[[ Data in this exercise, beginning ]]

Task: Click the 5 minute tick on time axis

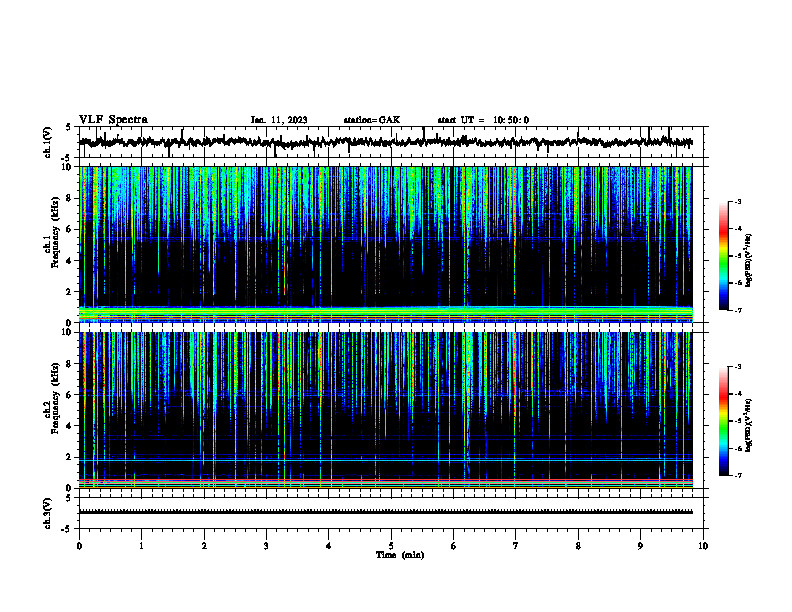Action: click(391, 546)
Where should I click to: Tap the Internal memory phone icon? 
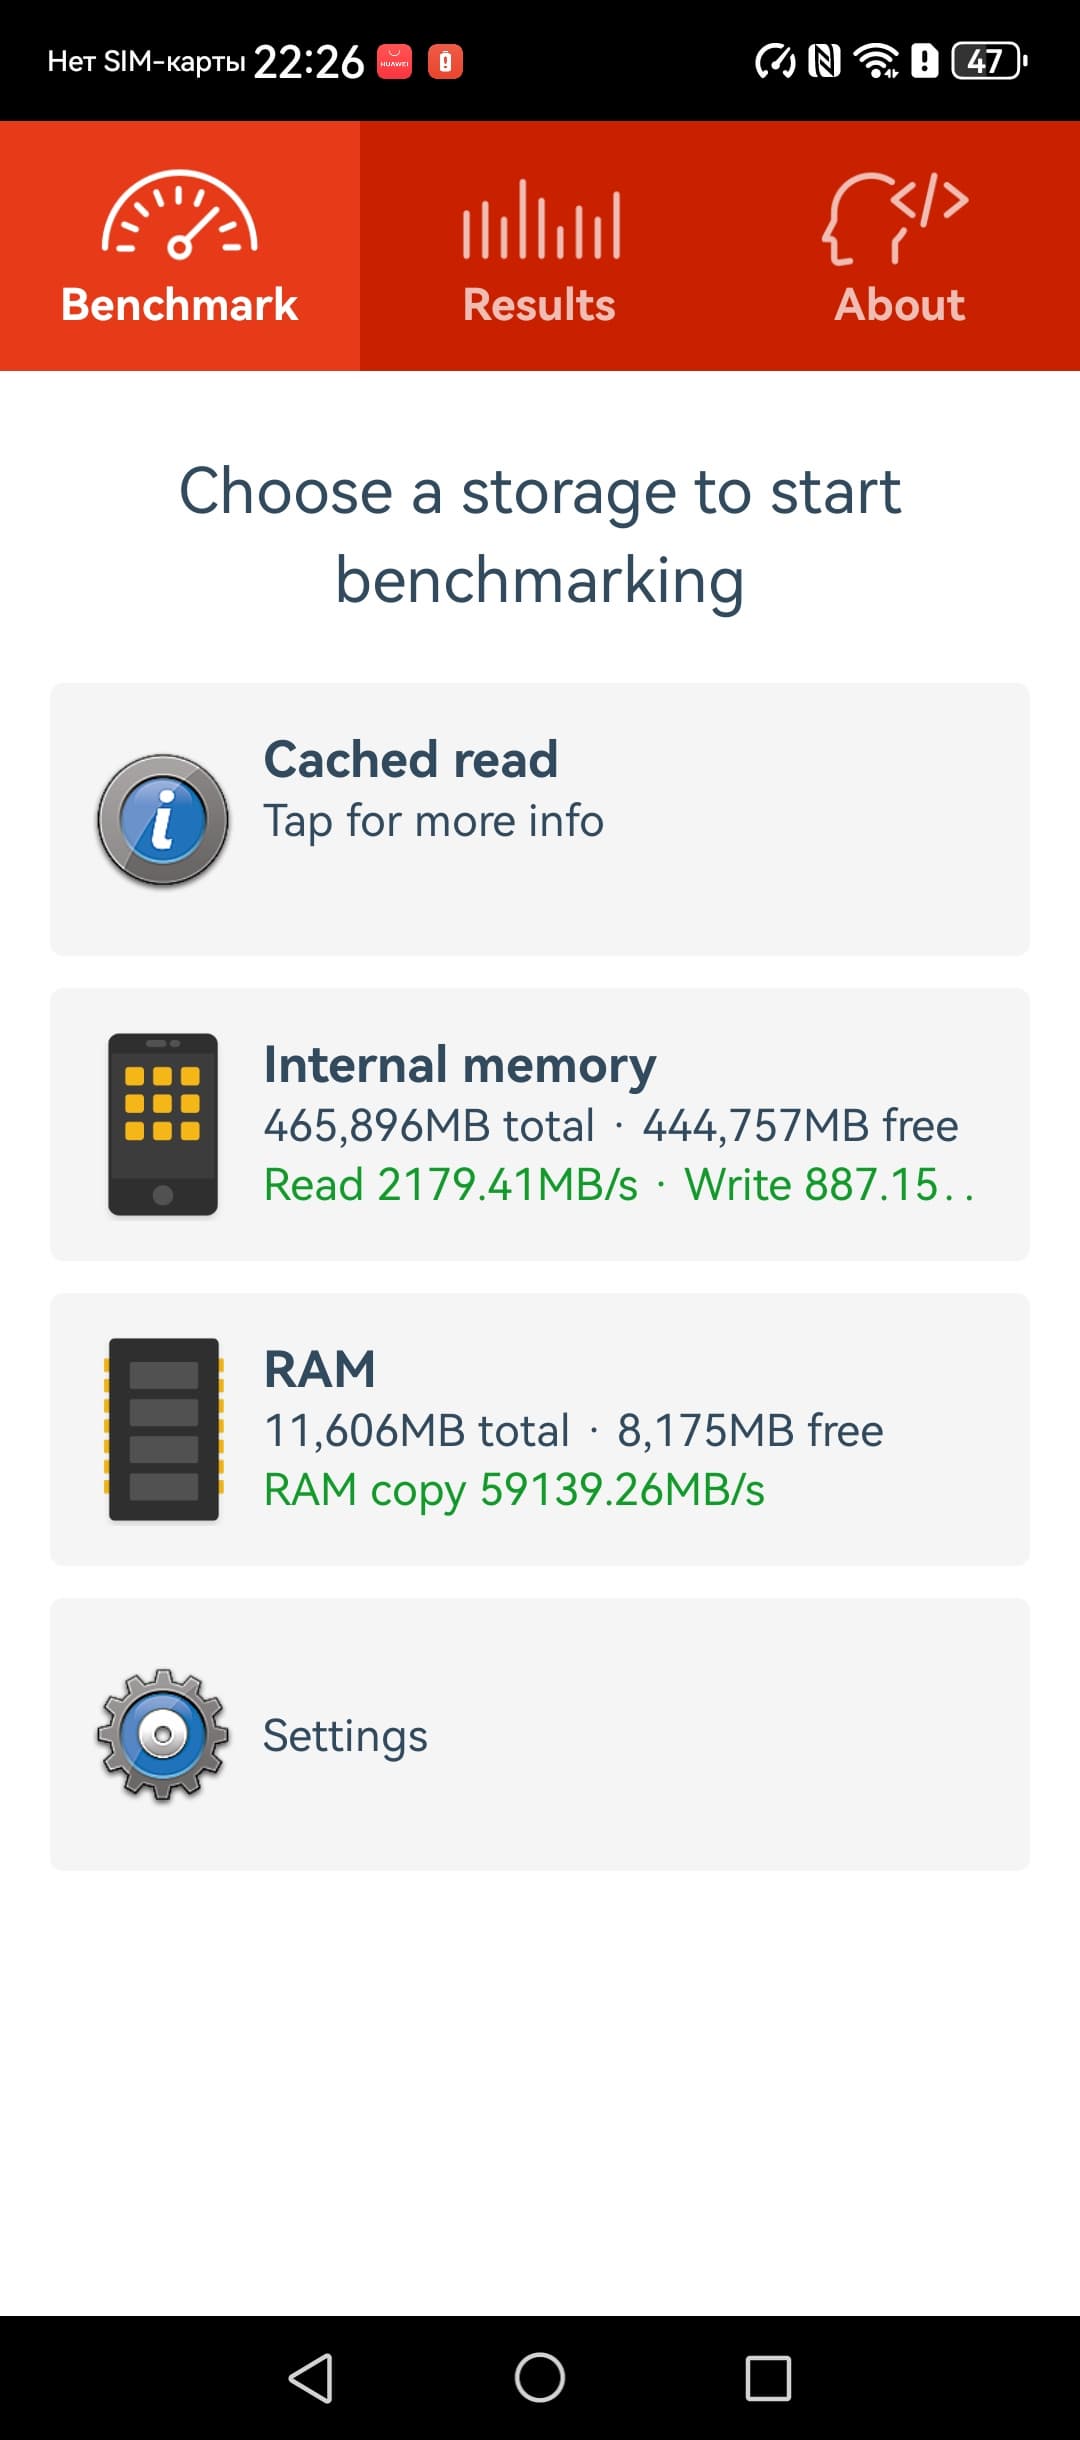163,1124
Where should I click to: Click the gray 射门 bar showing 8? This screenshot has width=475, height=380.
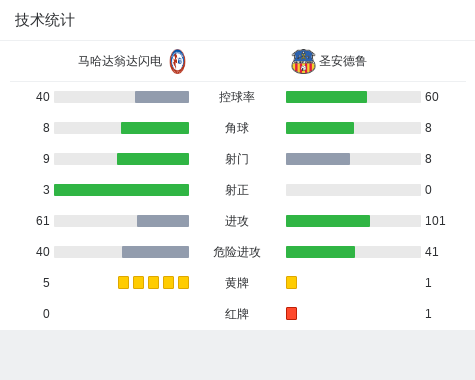[x=318, y=159]
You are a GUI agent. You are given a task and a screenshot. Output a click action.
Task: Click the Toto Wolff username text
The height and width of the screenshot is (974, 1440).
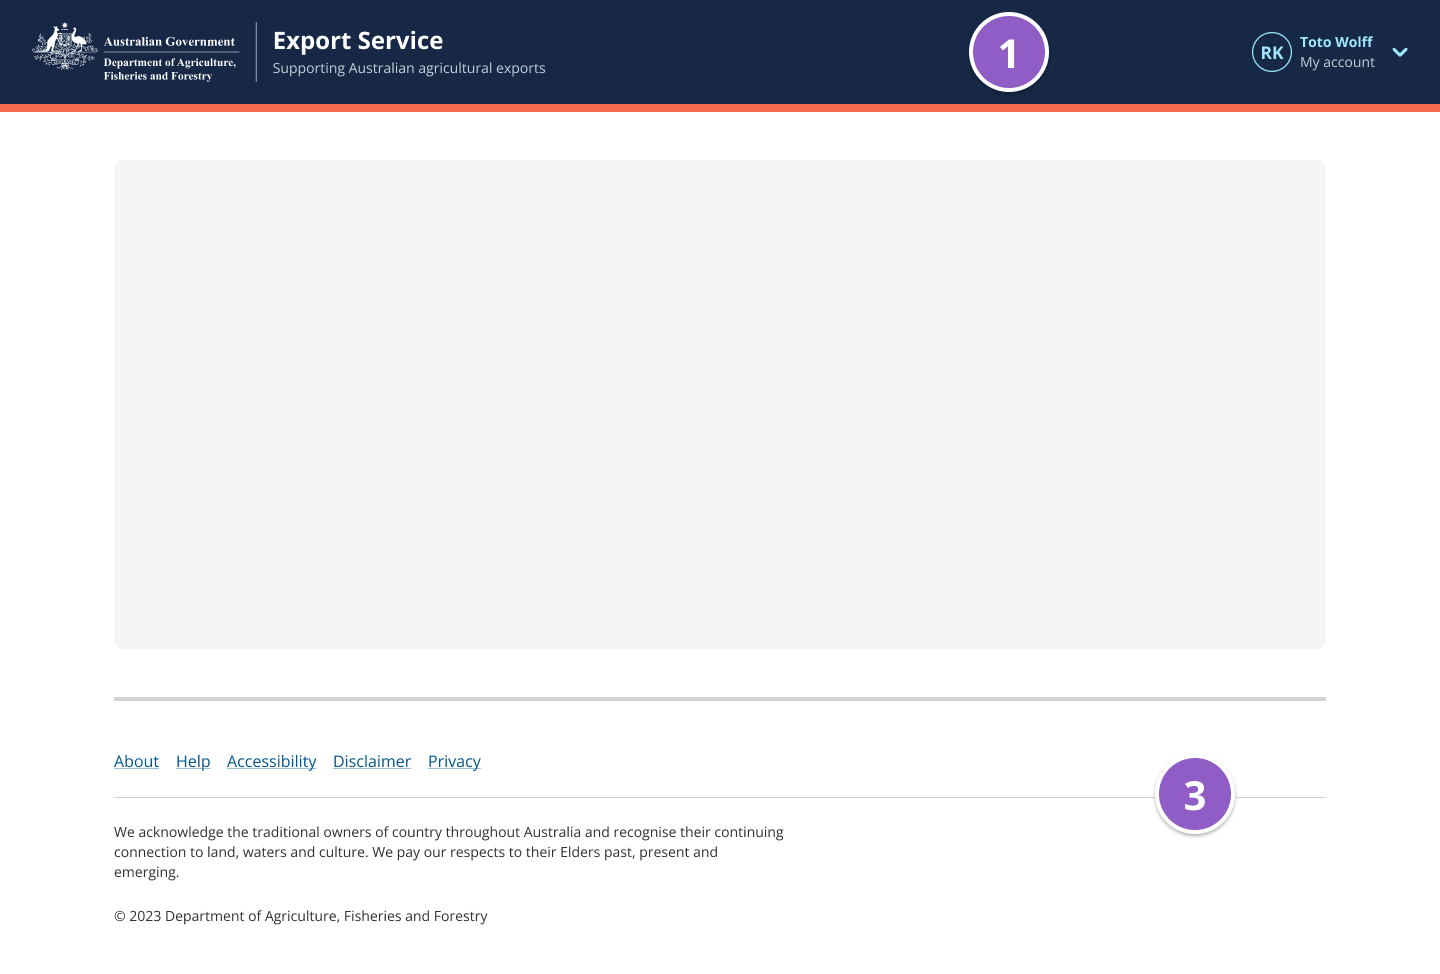[x=1336, y=42]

[[ Data in this exercise, end ]]

What is required. The line containing "Task: Click the Toto Wolff username text" and every line after it, up to the last line of the data, should be returned exactly, without the pictures.

Solution for this task.
Task: Click the Toto Wolff username text
The height and width of the screenshot is (974, 1440).
[x=1336, y=42]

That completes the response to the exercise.